Sunday, December 18, 2016

Observations From the Back Row: The World as I See It!

By Rich Kozlovich

No matter who was elected the United States would have to seriously reduce it's worldwide involvement. We're broke. We're coming to an end of the Bretton Woods era.  The most troublesome nations in the world have consistently been socialists or Muslim nations and for the most part the only thing they had to offer the rest of the world was oil and natural gas, with China being the most obvious exception.  But China's "economy" is a house of cards.

There is going to be a major worldwide economic downturn as a result of the continued - and continuing into the foreseeable future - low cost of oil and natural gas, and America has all the energy it needs - without Saudi Arabia and OPEC.  They're days of control are over and this will crush Venezuela, whose socialist government will cease to exist within the coming  year.  There is hope in other South American countries as so many of them are reforming their economic systems to reflect market conditions.  In short - they're trying to become capitalists within a socialist umbrella.  We'll see. 

With the combination of low energy prices and unending internal fighting in the Middle East American foreign policy will shift to a more stand offish position.  Russia may become more involved in Syria - which seems to worry way too many politicos and policy makers - but so what?  They've no economy that can sustain any long term threat to anyone, including Europe.  Europeans will have to develop the wherewithal to stand up on their hind legs and take complete control of NATO and call it something else, because America is going to have to walk away.  Furthermore, Russia - like Europe - is breeding itself out of existence.

- [Available data]

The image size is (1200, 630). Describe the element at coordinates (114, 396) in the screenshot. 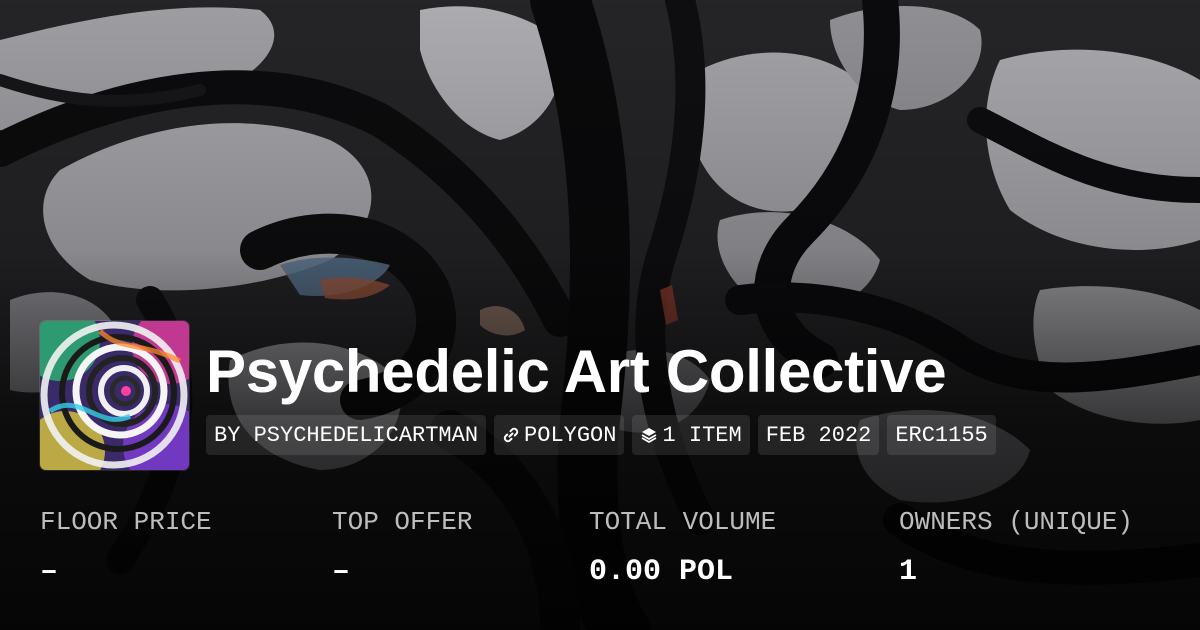

I see `collection-logo` at that location.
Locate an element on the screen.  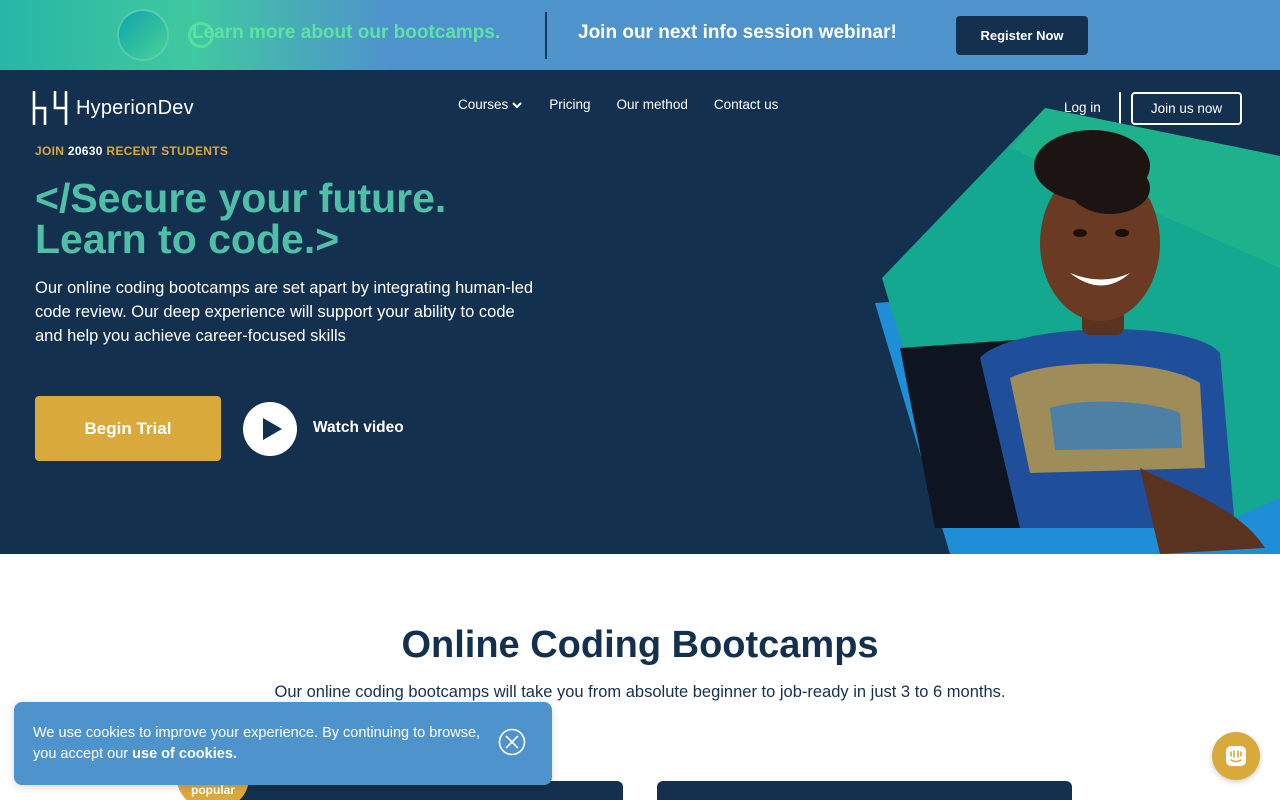
eyebrow-prefix: JOIN is located at coordinates (52, 151).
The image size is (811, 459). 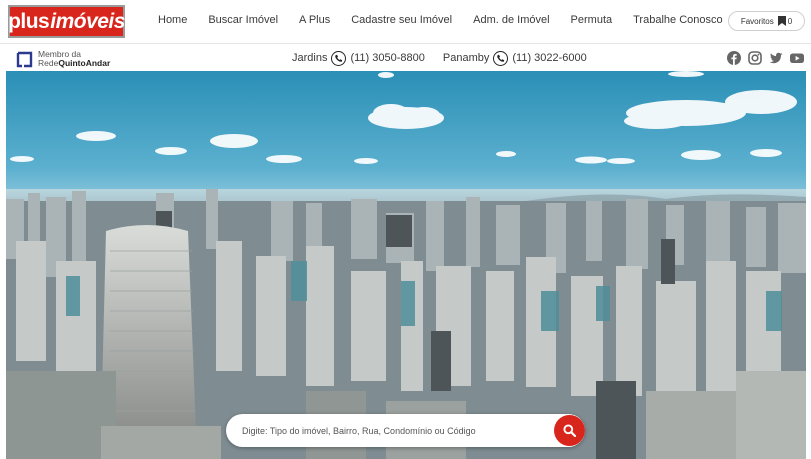 What do you see at coordinates (402, 20) in the screenshot?
I see `nav-item-cadastre-imovel: Cadastre seu Imóvel` at bounding box center [402, 20].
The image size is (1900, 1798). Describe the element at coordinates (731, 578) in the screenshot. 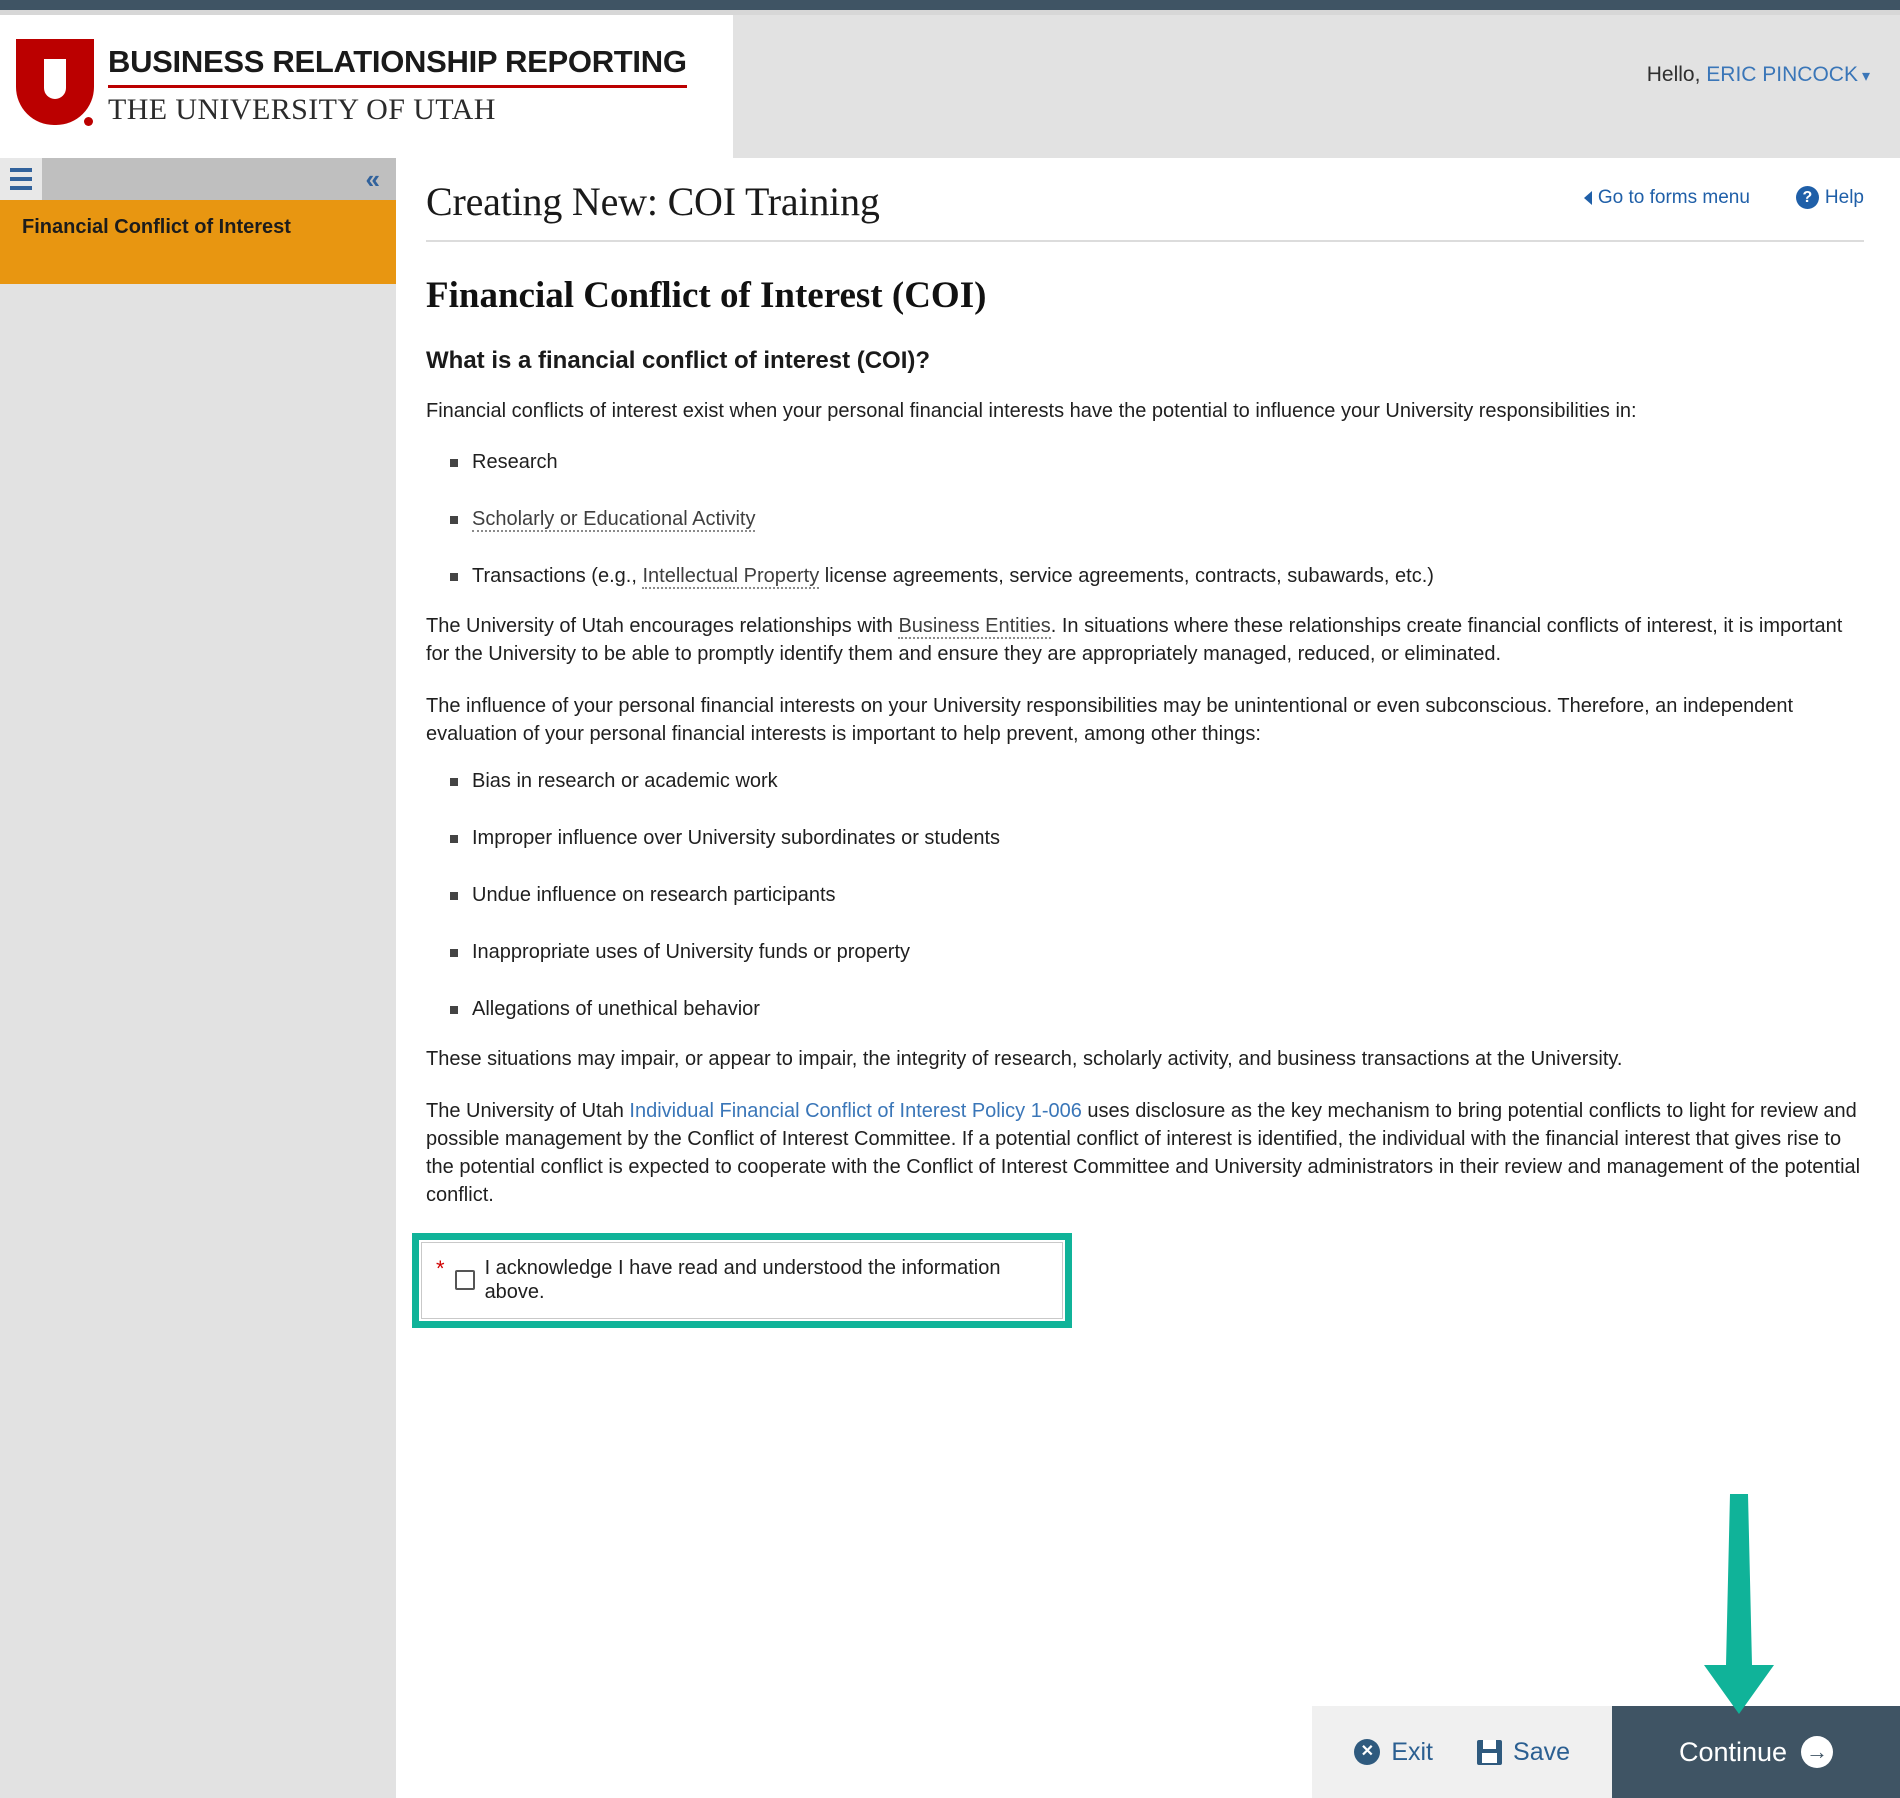

I see `tooltip-link-intellectual-property: Intellectual Property` at that location.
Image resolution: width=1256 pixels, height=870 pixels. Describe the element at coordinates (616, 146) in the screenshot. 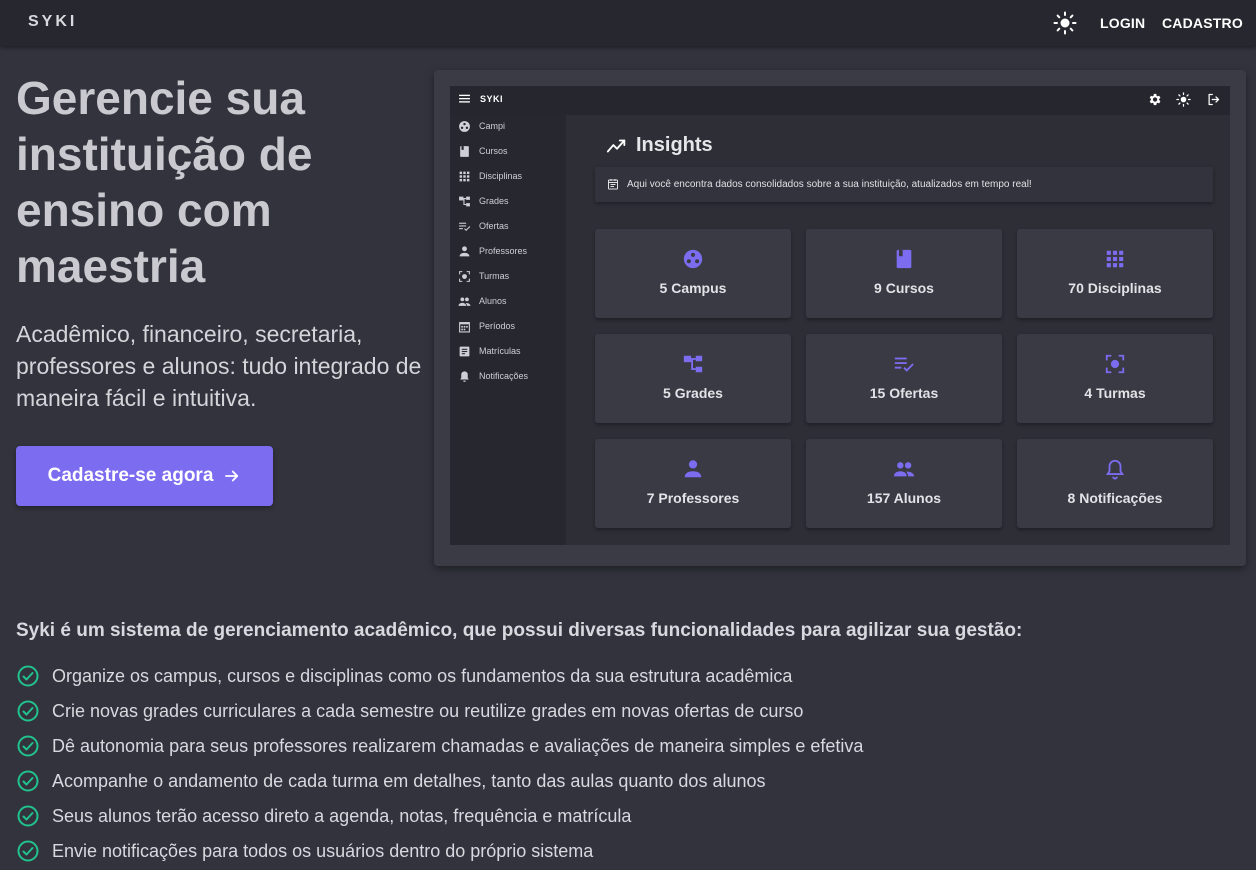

- [Task directions] Transcribe the part of the post on world affairs that begins at the words "Observations From the" and stops after the words "house of cards.". Work only from the post above; the rows give no help here.

- [Written response]
Observations From the Back Row: The World as I See It!

By Rich Kozlovich

No matter who was elected the United States would have to seriously reduce it's worldwide involvement. We're broke. We're coming to an end of the Bretton Woods era.  The most troublesome nations in the world have consistently been socialists or Muslim nations and for the most part the only thing they had to offer the rest of the world was oil and natural gas, with China being the most obvious exception.  But China's "economy" is a house of cards.